(Working data Opens)

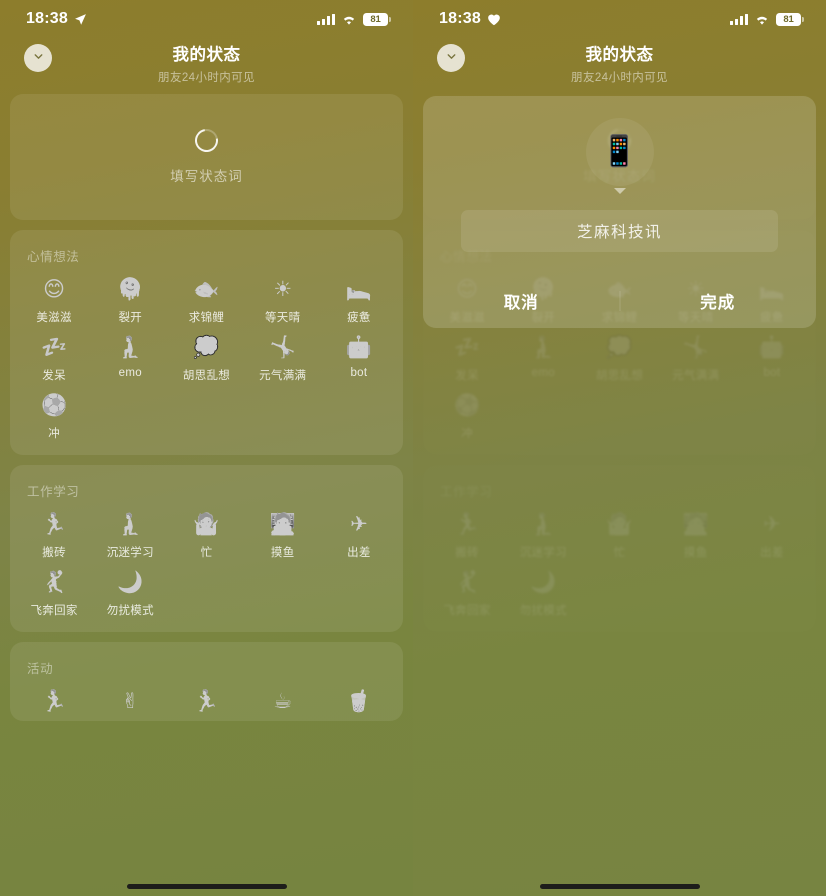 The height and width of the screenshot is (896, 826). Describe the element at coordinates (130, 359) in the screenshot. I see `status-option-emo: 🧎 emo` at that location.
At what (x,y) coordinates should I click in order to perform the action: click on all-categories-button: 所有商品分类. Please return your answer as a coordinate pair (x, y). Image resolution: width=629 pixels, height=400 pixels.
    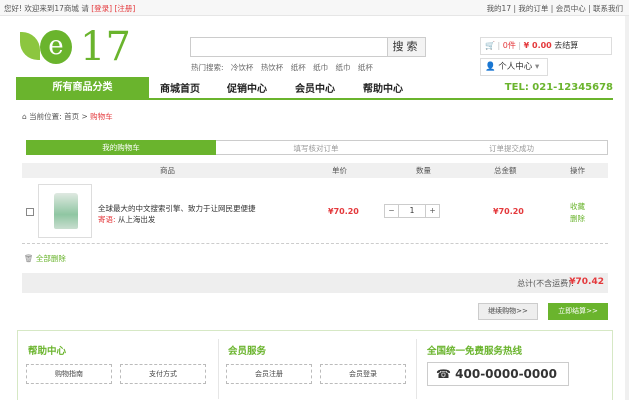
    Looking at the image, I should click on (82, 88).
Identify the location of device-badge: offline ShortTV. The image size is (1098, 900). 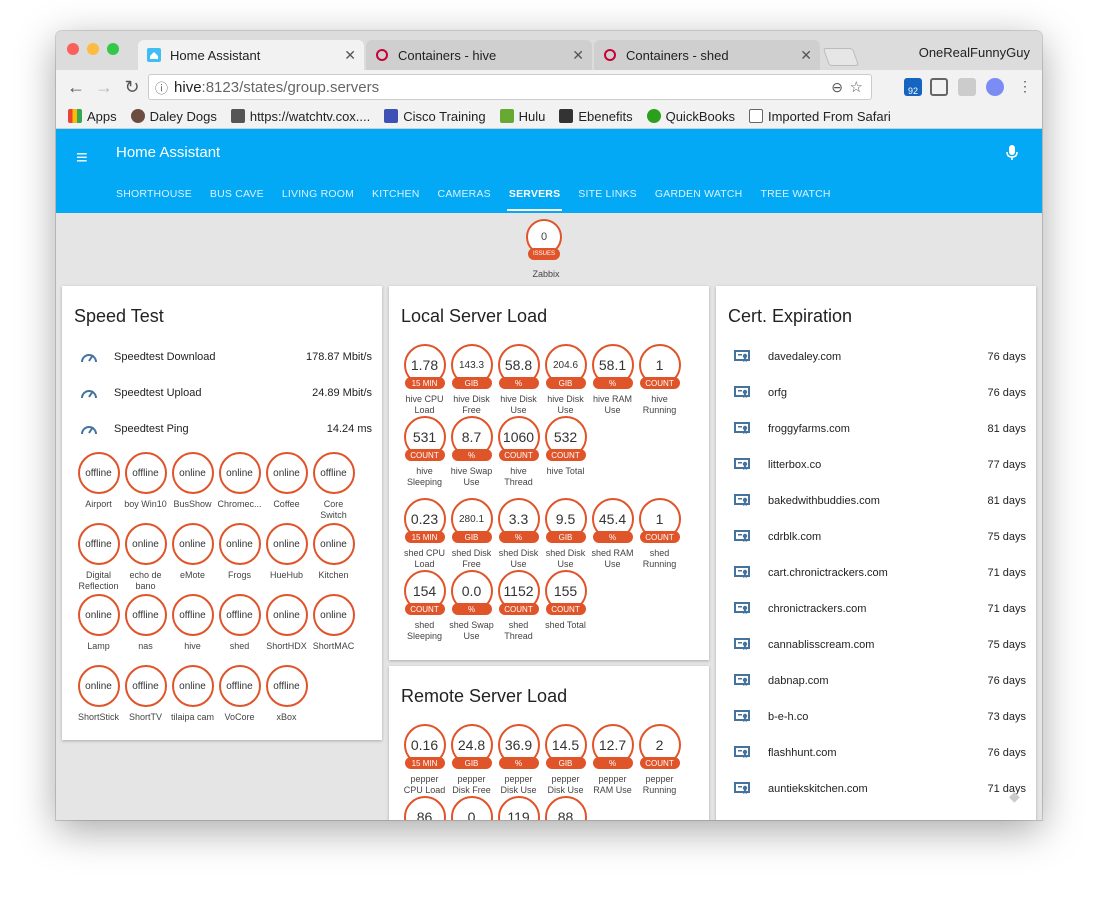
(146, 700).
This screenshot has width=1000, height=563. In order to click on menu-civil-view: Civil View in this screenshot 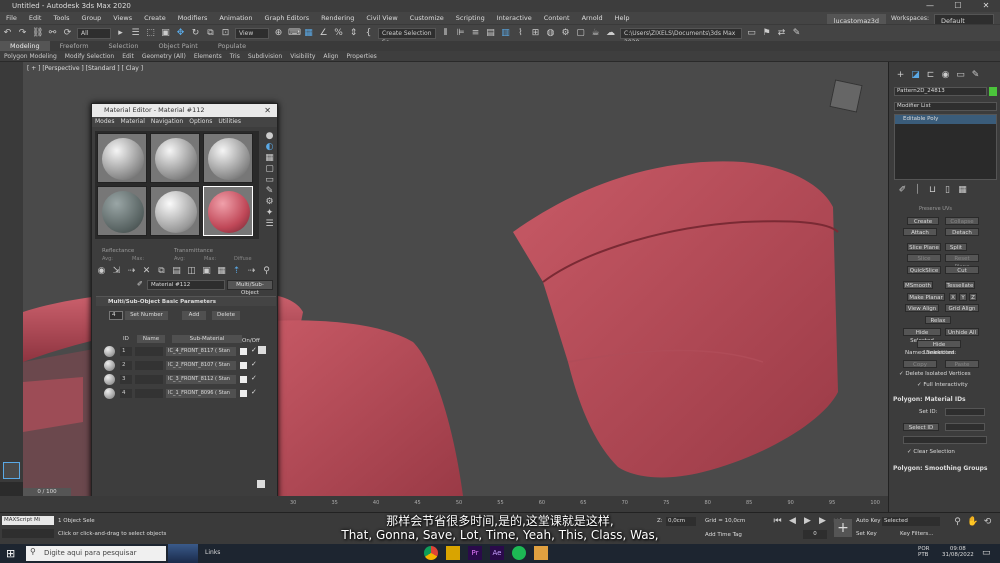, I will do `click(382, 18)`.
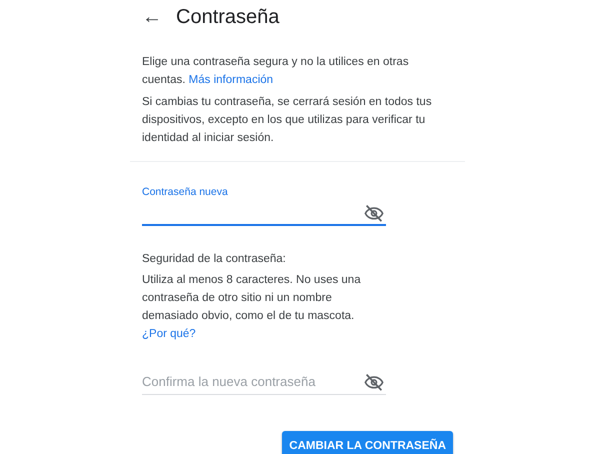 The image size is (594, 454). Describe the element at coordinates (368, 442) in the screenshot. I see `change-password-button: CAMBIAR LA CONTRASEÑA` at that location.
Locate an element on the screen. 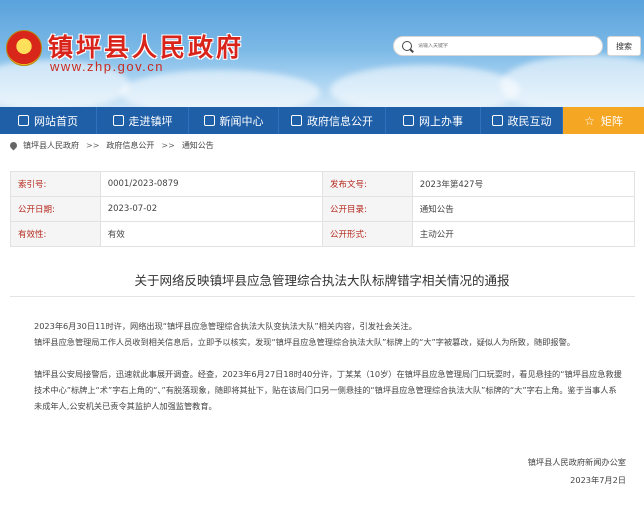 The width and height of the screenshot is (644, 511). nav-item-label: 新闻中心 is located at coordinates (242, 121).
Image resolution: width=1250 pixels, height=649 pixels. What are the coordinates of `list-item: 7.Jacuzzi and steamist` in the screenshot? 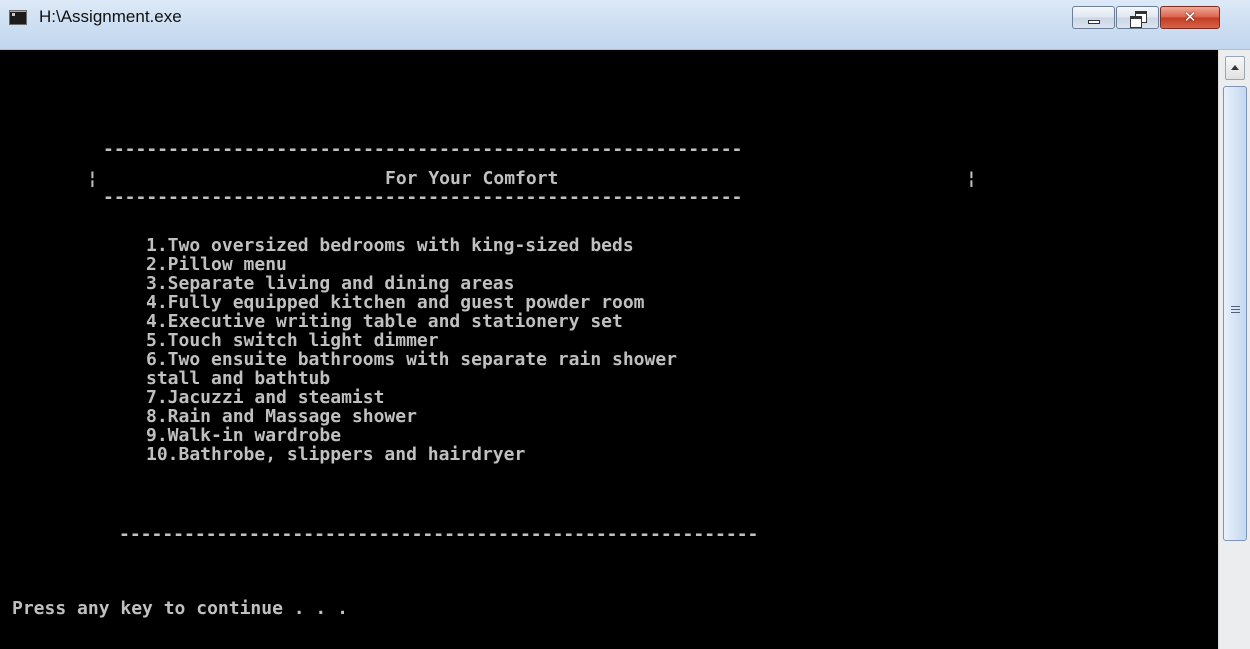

(Working data Closes)

▶ [Assignment]
Render the data from the line containing "Identify the location" down to the line containing "(146, 700).", both included, as a JSON list of strings with one string per line and blank lines omitted. Leave the pictures out.

▶ [Reply]
[
  "Identify the location of device-badge: offline ShortTV. The image size is (1098, 900). ",
  "(146, 700)."
]